Three decades of research into a cult figure of French literature has earned Professor Marc Lapprand one of France’s highest honours for culture and education.

In March, the Department of French Chair was made a chevalier (knight) of the Ordre des Palmes académiques, a national order of France for distinguished academics that was originally founded by the Emperor Napoléon.

Lapprand received the distinction for his work on the French modernist writer Boris Vian, whom Lapprand described as a “blend of Lewis Carroll, Richard Brautigan and James Joyce, if compared to an English speaking writer." Lapprand was also praised for his significant contribution as a professor to the promotion of French culture outside of France.

Vian wrote 10 novels, three books of poetry, more than 60 short stories, 10 theatre plays, half a dozen operas, more than 30 "movie scenarios," three volumes on jazz and about 500 songs before dying in 1959 at age 39.

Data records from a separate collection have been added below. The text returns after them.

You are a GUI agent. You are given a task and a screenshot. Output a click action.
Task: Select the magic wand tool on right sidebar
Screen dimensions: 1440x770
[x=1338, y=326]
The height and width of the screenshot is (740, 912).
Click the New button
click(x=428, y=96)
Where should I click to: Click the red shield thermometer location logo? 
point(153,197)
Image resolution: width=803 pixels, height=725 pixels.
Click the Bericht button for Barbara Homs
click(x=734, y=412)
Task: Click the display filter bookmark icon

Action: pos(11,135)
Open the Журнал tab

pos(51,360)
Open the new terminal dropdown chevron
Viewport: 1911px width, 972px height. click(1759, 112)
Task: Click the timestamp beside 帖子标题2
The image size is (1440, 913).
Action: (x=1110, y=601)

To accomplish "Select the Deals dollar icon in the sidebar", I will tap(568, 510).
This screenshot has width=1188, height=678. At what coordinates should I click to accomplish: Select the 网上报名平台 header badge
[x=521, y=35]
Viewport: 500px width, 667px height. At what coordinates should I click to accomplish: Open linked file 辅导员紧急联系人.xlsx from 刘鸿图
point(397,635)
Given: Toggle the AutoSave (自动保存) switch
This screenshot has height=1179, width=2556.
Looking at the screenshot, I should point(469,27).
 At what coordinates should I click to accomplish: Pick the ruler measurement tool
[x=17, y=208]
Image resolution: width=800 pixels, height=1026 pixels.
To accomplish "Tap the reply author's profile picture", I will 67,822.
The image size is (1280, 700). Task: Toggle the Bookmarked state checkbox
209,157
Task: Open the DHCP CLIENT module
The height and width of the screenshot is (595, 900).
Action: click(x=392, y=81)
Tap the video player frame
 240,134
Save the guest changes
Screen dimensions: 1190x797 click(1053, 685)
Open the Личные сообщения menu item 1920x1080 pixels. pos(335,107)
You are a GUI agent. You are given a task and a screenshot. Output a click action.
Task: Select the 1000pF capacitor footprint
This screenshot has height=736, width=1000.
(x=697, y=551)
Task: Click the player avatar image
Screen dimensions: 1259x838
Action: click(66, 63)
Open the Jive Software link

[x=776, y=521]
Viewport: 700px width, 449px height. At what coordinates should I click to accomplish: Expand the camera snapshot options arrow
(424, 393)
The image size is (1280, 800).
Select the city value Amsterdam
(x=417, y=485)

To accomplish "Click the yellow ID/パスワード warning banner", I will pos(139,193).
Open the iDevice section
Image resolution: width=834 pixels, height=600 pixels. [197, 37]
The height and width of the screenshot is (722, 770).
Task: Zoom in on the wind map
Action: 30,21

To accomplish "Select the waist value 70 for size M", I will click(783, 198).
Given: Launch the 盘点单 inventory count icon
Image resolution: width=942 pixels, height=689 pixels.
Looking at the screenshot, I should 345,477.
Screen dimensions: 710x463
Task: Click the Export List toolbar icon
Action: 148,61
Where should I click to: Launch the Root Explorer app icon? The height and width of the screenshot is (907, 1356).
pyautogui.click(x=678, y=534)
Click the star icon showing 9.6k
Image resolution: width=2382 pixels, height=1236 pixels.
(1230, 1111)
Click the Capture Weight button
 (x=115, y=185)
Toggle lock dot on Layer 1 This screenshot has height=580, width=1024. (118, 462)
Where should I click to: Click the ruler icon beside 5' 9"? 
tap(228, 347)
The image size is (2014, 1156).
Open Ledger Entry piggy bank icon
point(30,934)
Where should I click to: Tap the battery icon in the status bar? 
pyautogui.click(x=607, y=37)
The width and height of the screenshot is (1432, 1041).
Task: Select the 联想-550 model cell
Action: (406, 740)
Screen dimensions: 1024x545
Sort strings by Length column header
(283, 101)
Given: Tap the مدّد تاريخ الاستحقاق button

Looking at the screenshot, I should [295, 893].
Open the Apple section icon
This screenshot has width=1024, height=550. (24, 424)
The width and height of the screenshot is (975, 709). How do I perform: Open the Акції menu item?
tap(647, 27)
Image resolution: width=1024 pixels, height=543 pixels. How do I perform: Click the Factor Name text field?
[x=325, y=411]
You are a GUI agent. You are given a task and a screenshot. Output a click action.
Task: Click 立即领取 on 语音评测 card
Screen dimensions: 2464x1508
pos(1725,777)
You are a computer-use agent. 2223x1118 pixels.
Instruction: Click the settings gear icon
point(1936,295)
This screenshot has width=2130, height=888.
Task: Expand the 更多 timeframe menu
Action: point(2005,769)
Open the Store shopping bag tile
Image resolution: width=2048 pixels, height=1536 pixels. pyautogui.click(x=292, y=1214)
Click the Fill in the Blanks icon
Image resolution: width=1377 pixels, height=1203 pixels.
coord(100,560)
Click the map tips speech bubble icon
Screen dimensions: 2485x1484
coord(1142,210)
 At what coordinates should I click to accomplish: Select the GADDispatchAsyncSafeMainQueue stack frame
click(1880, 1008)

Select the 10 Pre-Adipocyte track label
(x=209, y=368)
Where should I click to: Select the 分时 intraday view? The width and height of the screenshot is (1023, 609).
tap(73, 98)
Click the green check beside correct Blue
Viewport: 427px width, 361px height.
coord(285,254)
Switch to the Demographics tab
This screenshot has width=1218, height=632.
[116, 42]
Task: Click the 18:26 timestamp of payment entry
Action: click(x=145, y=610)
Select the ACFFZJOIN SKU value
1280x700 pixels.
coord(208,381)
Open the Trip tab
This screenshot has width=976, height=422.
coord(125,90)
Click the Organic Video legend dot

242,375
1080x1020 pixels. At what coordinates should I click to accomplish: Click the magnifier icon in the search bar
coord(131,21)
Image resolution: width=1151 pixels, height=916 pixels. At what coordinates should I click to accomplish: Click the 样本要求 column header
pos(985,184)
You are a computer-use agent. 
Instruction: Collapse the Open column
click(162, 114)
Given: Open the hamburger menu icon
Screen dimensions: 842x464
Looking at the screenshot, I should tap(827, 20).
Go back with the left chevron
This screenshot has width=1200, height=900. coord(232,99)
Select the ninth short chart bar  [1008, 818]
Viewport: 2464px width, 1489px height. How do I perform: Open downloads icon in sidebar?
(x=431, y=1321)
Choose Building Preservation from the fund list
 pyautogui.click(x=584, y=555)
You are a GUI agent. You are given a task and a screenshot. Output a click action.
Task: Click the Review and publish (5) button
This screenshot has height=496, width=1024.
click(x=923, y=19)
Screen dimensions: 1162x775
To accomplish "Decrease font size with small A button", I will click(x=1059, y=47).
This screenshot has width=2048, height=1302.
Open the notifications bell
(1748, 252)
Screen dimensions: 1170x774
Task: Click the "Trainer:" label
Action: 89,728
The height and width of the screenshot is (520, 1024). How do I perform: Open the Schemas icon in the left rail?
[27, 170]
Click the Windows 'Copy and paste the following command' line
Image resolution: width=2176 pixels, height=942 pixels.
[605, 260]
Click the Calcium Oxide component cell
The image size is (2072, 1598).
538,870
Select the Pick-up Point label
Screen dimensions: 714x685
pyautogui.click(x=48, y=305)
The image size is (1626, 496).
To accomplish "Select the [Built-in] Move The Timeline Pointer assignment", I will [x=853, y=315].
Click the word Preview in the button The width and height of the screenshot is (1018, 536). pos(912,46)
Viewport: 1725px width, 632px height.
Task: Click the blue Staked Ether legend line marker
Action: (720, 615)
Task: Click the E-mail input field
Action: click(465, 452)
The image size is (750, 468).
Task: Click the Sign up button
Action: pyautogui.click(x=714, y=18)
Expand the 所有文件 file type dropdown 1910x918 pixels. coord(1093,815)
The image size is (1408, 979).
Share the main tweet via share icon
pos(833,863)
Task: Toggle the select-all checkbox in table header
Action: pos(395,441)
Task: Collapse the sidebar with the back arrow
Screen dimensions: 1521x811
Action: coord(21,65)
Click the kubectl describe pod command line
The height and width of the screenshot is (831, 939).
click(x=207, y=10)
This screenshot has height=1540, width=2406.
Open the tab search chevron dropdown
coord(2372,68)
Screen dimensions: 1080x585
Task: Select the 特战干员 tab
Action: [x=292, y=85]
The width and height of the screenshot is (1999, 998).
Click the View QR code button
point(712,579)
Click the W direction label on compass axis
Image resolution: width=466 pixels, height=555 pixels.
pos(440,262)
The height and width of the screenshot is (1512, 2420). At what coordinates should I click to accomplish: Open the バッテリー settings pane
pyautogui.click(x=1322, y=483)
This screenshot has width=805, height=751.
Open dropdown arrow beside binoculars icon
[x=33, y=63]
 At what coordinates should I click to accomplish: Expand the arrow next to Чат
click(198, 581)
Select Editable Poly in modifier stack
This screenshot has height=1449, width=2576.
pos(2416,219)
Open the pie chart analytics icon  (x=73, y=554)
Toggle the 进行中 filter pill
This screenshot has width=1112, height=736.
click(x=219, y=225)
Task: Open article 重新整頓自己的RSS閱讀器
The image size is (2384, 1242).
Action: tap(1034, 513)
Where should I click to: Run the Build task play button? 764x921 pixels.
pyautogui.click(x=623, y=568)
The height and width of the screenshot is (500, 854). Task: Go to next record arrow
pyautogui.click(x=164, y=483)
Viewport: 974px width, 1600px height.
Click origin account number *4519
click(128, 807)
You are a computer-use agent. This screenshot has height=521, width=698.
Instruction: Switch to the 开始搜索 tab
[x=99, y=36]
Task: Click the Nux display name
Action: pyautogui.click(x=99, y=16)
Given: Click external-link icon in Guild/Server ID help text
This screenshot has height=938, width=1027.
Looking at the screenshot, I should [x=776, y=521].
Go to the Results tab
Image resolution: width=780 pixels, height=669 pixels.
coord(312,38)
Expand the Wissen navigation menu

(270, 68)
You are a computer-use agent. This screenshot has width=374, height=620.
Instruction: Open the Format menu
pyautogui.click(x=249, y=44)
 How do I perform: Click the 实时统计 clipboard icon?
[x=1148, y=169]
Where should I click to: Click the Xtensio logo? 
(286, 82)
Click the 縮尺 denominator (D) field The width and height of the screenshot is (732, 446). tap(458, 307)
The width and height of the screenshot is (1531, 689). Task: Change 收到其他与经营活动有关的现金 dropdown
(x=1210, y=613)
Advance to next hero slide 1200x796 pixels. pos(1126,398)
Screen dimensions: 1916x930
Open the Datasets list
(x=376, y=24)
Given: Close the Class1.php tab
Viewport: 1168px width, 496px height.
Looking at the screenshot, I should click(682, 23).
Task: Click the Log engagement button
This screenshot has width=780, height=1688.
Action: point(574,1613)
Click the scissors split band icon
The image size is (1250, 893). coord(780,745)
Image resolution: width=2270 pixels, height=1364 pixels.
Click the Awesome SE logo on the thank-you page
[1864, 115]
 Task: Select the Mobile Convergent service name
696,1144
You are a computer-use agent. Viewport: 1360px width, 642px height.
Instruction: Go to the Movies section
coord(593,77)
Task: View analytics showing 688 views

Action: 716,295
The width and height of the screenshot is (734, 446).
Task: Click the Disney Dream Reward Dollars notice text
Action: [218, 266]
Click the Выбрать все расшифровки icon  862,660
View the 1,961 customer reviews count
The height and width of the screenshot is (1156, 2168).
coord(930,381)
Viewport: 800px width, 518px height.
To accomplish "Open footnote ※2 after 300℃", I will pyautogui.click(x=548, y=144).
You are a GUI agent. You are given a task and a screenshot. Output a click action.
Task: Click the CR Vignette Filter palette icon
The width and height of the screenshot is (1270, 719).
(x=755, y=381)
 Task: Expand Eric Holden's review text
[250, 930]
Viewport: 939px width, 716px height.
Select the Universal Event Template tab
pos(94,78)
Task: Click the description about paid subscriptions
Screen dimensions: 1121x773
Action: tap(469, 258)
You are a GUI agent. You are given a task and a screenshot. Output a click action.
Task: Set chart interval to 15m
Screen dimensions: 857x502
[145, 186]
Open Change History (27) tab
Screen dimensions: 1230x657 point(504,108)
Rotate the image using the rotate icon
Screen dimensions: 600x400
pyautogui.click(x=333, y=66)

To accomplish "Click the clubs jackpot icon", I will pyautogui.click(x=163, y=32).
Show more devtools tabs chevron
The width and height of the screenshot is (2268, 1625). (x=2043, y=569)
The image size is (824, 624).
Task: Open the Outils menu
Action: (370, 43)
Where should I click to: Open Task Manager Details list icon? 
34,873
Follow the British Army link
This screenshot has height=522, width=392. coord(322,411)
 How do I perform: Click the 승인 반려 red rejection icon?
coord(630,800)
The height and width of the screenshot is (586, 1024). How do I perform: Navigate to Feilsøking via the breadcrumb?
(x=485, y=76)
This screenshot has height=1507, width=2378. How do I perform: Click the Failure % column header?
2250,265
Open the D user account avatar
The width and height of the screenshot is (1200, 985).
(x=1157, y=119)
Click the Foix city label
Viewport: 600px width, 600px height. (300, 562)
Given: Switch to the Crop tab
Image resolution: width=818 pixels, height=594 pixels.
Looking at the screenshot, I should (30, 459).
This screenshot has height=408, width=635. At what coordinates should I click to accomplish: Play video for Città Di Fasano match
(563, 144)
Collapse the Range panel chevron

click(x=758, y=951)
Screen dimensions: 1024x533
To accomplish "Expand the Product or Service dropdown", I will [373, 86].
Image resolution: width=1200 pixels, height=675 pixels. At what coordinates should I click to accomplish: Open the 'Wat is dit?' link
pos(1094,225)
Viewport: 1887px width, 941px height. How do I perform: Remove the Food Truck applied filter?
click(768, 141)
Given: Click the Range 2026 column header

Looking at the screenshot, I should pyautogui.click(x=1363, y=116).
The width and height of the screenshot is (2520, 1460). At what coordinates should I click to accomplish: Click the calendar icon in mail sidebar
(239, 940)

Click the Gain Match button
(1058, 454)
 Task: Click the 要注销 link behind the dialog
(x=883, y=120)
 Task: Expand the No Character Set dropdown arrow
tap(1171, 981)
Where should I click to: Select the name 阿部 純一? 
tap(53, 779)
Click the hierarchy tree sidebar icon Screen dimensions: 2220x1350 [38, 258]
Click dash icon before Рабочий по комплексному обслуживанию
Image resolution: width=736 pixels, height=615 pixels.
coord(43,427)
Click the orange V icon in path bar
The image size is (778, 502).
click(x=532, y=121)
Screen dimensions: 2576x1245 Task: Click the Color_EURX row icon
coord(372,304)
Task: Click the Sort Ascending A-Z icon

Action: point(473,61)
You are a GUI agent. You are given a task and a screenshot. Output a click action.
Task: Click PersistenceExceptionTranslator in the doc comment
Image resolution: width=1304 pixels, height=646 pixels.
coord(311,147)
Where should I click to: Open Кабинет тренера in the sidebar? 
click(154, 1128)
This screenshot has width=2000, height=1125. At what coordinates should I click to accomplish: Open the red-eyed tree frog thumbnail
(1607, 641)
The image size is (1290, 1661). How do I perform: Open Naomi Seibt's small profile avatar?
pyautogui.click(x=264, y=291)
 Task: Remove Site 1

"I wrote my PhD thesis on him, which I defended in 1989. I've been working on him for 30 years," Lapprand says.

Lapprand, who specializes in 20th-century French literature, says Vian has cult status in France, especially among young people. In 2010, leading French publisher Gallimard published a critical edition of Vian's work, which included his entire prose works along with more than 1200 footnotes. Over four years, Lapprand supervised the team that produced the highly regarded Gallimard edition, which has gone onto sell more than 40,000 copies.

"These books will appeal to erudite readers or very curious readers. It contains a load of information you don't normally get in a published book," he says. "It is by far my most published achievement."

Lapprand has published three books on Vian, as well as 14 articles and more than 20 prefaces or introductions for other scholarly works on the writer. Lapprand will be awarded his medal at an official ceremony in September.

"It's an unexpected recognition but I'll take it. I'm very pleased for the department and for the faculty as well," he says.

Two other former members of the French Department have received the honour in the past, Barrie Beardsmore and Danielle Thaler.